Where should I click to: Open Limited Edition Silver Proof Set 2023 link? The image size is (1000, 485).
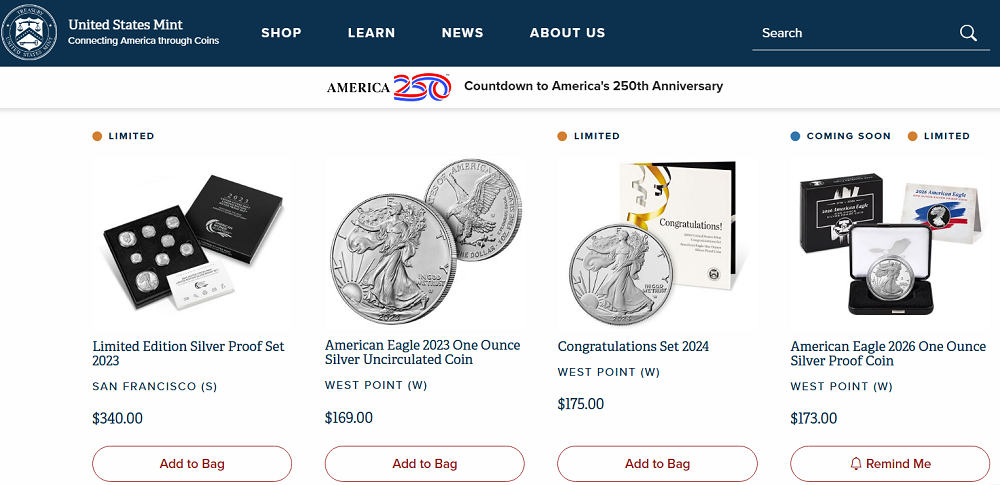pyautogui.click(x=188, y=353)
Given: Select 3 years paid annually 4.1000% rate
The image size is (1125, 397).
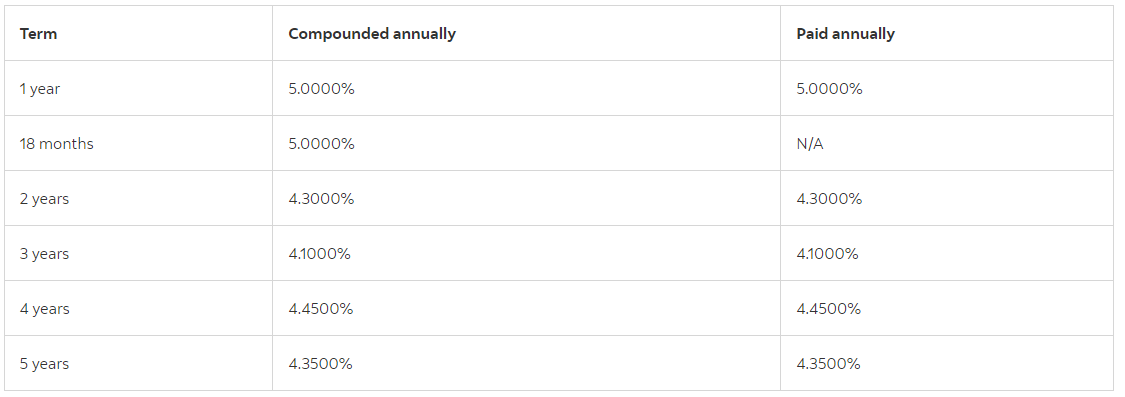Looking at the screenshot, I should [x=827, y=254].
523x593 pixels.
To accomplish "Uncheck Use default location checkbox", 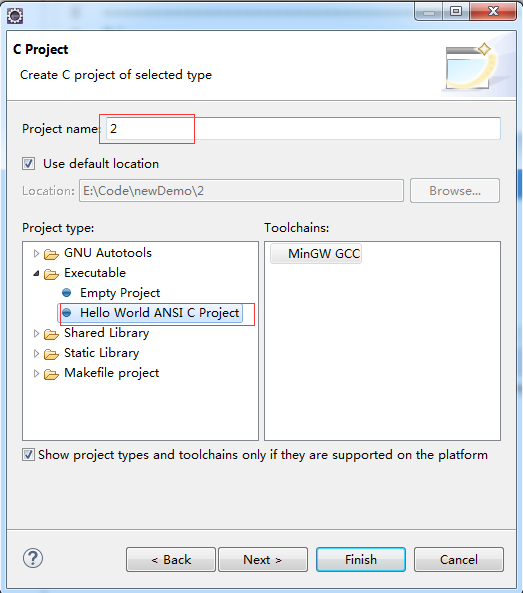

##########

▶ [Problem details]: Return the entries unchanged, save for the pictures, which do not belong in the copy.

▶ [Response to the exercise]:
Where should I click to: Open Limited Edition Silver Proof Set 2023 link? The image size is (1000, 485).
pyautogui.click(x=188, y=353)
Given: Select 3 years paid annually 4.1000% rate
The image size is (1125, 397).
Looking at the screenshot, I should [x=827, y=254].
523x593 pixels.
To accomplish "Uncheck Use default location checkbox", 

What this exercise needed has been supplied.